Knorpelzellen · Chondrozyten

Das Knorpelgewebe (Cartilago) besteht hauptsächlich aus spezialisierten Zellen, den Chondrozyten, und der von ihnen produzierten extrazellulären Matrix (EZM). Die extrazelluläre Matrix umgibt die Chondrozyten. Der Anteil der Chondrozyten an der gesamten Knorpelmasse beträgt nur etwa ein bis zehn Prozent. Ihre Aufgabe besteht in der Aufrechterhaltung der Homöostase des Knorpels. Ihre Form ist oval bis rund und sie liegen in kleinen Gruppen zusammen. Diese Zellgruppen und die sie unmittelbar umgebende Extrazellulärmatrix bezeichnet man als Chondron.

Knorpelgewebe ist in der Regel das schwächste und zugleich empfindlichste Glied im Bewegungssystem des Menschen. Er ist leicht zu schädigen, relativ störanfällig und verfügt über keine nennenswerte Möglichkeiten zur Reparatur von Defekten.

Da Knorpel über keine Innervierung verfügt, werden weder Schmerz noch Ermüdung oder das Erreichen der Belastbarkeitsgrenzen wahrgenommen. Knorpel hat aber auch keine Blutversorgung, weshalb sein Stoffwechsel über Diffusion erfolgen muss, was zeitaufwendig ist. Hinzu kommt, dass das Knorpelgewebe relativ zellarm ist, d. h., es gibt nur wenige Chondrozyten. Diese müssen folglich eine hohe Leistung bei der Produktion extrazellulärer Substanzen erbringen. Leisten einzelne Chondrozyten diese Aufgabe nicht optimal, erhöhen sich die Anforderungen an die verbliebenen.

Hyaliner Knorpel

Hyaliner Knorpel ist, mit Ausnahme des Gelenkknorpels, von einer Knorpelhaut, dem Perichondrium, umgeben. Der hyaline Knorpel im Gelenk besitzt kein Perichondrium. Seine Ernährung findet im Wachstum noch durch im Knochen befindliche, subchondrale Gefäße statt.
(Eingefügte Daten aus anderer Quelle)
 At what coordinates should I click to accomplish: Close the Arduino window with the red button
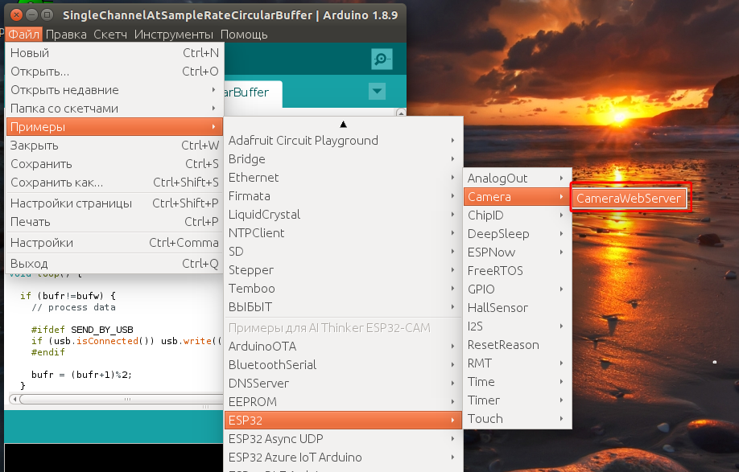tap(14, 15)
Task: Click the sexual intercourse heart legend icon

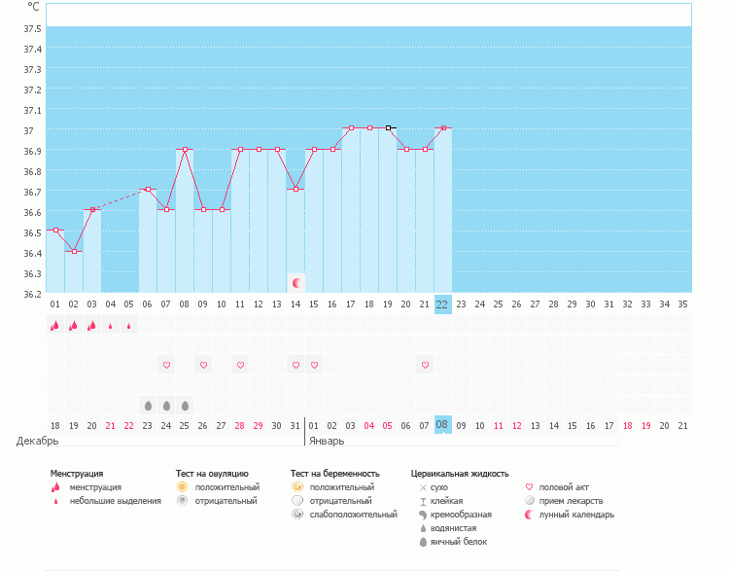Action: (x=530, y=486)
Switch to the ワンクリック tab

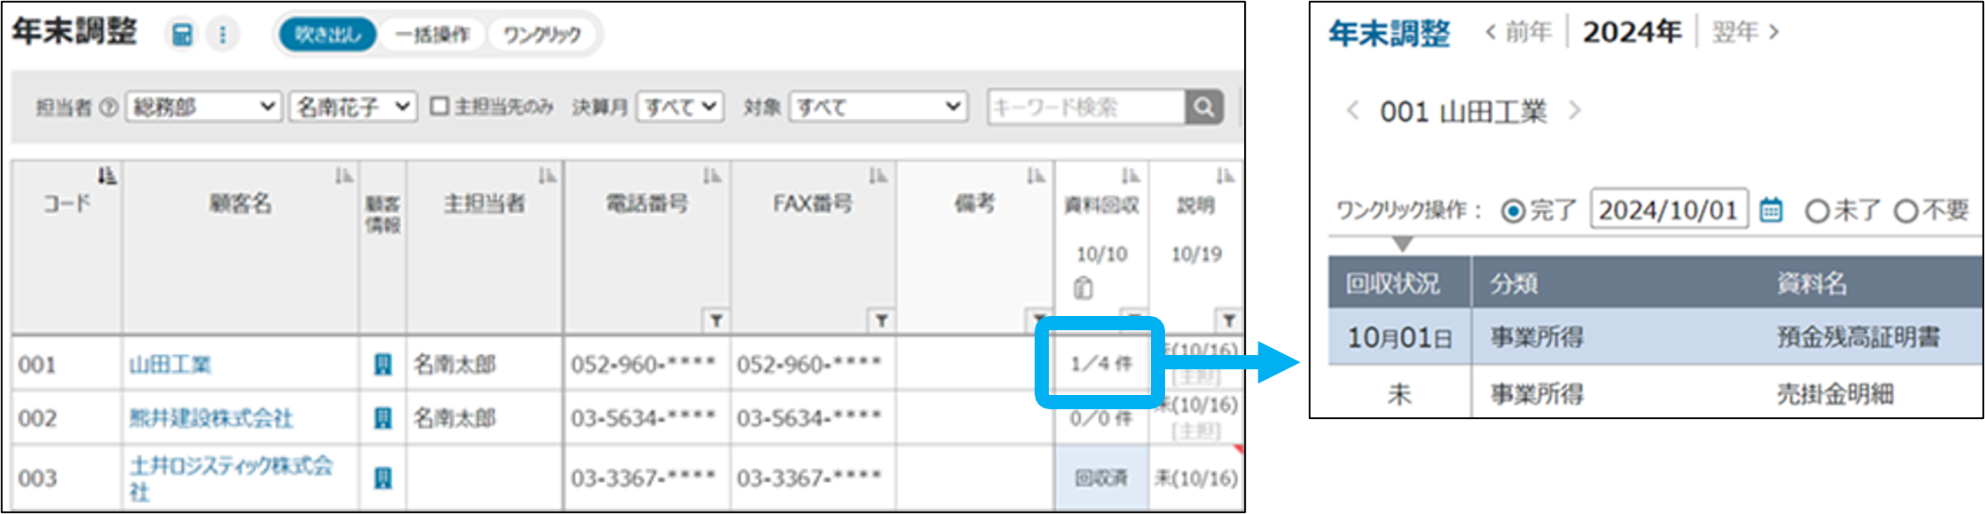542,36
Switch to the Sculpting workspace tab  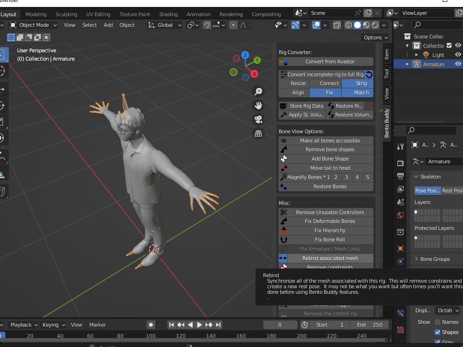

Mit der Reifung der Knorpelzellen kommt es jedoch zu Verkalkungen im Knorpelgewebe und eine Versorgung des Knorpels ist nur noch durch die Synovialflüssigkeit im Gelenkspalt möglich. Deshalb hat Knorpelgewebe nur eine geringe Heilungstendenz.

Der Abbau von Knorpelgewebe, verursacht durch Traumata oder chronische und fortschreitende Veränderungen ist daher eine große Herausforderung für Ärzte und Forscher, da die schlechte Regenerationsfähigkeit des menschlichen Gelenkknorpels zur Volkskrankeit Arthrose führt.

Knorpelzellen können Chondroblasten, Chondrozyten und Chondroklasten sein. Als Knorpelbildner werden die Vorläuferzellen der Chondrozyten bezeichnet, die Chondroblasten. Diese können alle Knorpelmatrixkomponenten synthetisieren und stehen deshalb für aktive Knorpelzellen. Sie entstehen aus mesenchymalen Stammzellen. Zu dem Zeitpunkt, in welchem diese Synthesefunktion eingestellt wird, werden sie zu den Chondrozyten, den eigentlichen Knorpelzellen. Diese sind kleiner als die Chondroblasten und enthalten viel Wasser. Die Anzahl, Lage und Dichte der Chondrozyten ist für jede Knorpelart spezifisch.
Aufgabe

Seine Aufgabe ist es, durch optimale Kraftübertragung zusammen mit der Gelenkflüssigkeit eine möglichst reibungslose Beweglichkeit der Gelenkflächen zu gewährleisten und für Druckelastizität zu sorgen.

 

Knorpelverschleiß

Heute geht man davon aus, dass Chondrozyten sich im osteoarthrotischen Knorpel durch den Verlust ihrer Matrix und unter dem Einfluss wachstumsregulatorischer Zytokine zu teilen beginnen, um die Knorpelfunktion aufrechtzuerhalten. Durch die vermehrte und gesteigerte Teilung kommt es zur Bildung sogenannter Cluster (Brutkapseln oder Wucherungsnester). Diese Cluster erliegen dann einer Zerstörung (Destruktion) der Knorpelmatrix, was an tiefen Fissuren im Knorpel erkennbar wird. Es kommt in der Folge zu Nekrosen der Knorpelzellen und schließlich zum kompletten Abrieb bis auf den Knochen.